Concernant la finance, les Emirats arabes unis ont lancé un fonds, Alterra, dans lequel il promet d'investir 30 milliards de dollars avec le secteur privé. Cette enveloppe se concentrerait sur des projets climatiques dans les pays en développement, espérant stimuler des investissements totalisant 250 milliards de dollars d'ici 2030. Une pluie d'initiatives et d'engagements volontaires saluée. Toutefois, comme le rappelait plus tôt l'ambassadeur climat de la France, Stéphane Crouzat, "ce serait encore mieux que tout cela fasse partie de la décision finale de la COP".

Des études accablantes sur le réchauffement climatique

La COP28 est également l'occasion pour les experts de publier des études sur le réchauffement et ainsi alerter les participants sur l'urgence à agir. Le service européen Copernicus a notamment établi mardi que l'année 2023 sera la plus chaude de l'histoire, après un mois de novembre "extraordinaire", qui est devenu le sixième mois consécutif à battre des records. La veille, l'Organisation météorologique mondiale (OMM) a déclaré que la décennie 2010-2020 avait été de loin la plus chaude jamais enregistrée, avec une température moyenne mondiale supérieure de 1,1°C à la période pré-industrielle (1850-1900).

Les engagements climatiques pris dans le monde placent la planète sur une trajectoire de réchauffement allant de 2,5°C à 2,9°C d'ici 2100, selon un autre rapport du Programme de l'ONU pour l'environnement. Un constat qui trouve écho dans les conclusions des scientifiques du Global Carbon Project, pour qui il est "désormais inévitable" que le seuil de 1,5°C de réchauffement de la planète soit dépassé "de manière constante sur plusieurs années", avec une chance sur deux pour que cela arrive dans seulement sept ans.

Un contexte international tendu

Les conflits en cours dans le monde se sont invités à la COP dès les premiers jours.

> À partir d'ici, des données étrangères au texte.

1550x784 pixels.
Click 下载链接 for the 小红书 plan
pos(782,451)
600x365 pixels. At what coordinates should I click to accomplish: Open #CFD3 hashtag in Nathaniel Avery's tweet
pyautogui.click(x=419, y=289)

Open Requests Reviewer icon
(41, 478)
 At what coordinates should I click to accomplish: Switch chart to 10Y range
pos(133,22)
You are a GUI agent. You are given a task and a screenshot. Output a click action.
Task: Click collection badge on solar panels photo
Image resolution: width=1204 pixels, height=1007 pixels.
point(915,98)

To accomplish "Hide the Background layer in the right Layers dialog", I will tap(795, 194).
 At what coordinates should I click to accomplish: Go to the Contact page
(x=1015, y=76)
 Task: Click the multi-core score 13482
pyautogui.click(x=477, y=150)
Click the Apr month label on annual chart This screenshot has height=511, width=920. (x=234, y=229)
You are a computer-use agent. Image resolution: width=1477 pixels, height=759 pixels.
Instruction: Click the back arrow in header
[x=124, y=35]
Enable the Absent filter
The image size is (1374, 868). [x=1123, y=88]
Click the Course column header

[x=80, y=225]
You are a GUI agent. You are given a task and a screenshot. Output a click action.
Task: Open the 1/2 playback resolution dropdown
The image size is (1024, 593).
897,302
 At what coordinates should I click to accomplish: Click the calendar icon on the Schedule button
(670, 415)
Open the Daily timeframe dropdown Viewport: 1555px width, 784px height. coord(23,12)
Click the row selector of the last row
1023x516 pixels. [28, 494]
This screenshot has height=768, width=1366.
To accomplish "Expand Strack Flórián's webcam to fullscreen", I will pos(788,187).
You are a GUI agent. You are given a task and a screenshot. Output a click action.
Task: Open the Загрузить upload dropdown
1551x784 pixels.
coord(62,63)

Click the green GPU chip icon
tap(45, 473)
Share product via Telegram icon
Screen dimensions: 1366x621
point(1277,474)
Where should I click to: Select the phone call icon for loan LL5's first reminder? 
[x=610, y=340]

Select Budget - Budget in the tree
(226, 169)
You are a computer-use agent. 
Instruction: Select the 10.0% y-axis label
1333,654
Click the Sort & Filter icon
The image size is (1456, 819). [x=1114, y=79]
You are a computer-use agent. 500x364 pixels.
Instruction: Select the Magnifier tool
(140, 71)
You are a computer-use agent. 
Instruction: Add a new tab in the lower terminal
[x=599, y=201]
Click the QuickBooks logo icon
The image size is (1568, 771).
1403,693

Lors de la "photo de famille" des chefs d'Etat, le 1er décembre, les dirigeants lituanien, letton et polonais ont refusé de poser à cause de la présence du président biélorusse, Alexandre Loukachenko. "Il serait hypocrite de se tenir côte-à-côte avec le chef d'un pays qui est devenu une base arrière pour l'agression russe de l'Ukraine et discuter de l'avenir du monde et du changement climatique comme si de rien n'était", a notamment asséné le chef d'Etat lituanien, Gitanas Nauseda.

Les chefs d'Etat participant à la COP28 posent pour une "photo de famille", le 1er décembre 2023 à Dubaï (Emirats arabes unis). (GIUSEPPE CACACE / AFP)

Quelques minutes après, plusieurs chefs d'Etat ont évoqué la situation entre Israël et Gaza lors de leur discours à la tribune. "Nous ne pouvons pas parler du changement climatique sans tenir compte des tragédies humanitaires qui se déroulent autour de nous", a ainsi lancé le roi de Jordanie, Abdallah II. "Les incidents qui se déroulent à Gaza sont un crime humanitaire, un crime de guerre", a également déclaré le président turc, Recep Tayyip Erdogan, tandis que les présidents colombien et cubain ont dénoncé un "génocide".

Présent à la COP28, le président israélien, Isaac Herzog, y a mené des efforts diplomatiques pour obtenir la libération des otages toujours détenus par le Hamas, tandis que le président de l'Autorité palestinienne, Mahmoud Abbas, a annulé sa venue. Les représentants iraniens, eux, ont brusquement quitté Dubaï pour protester contre la présence d'Israël, contraire, selon eux, "aux objectifs et aux lignes directrices de la conférence".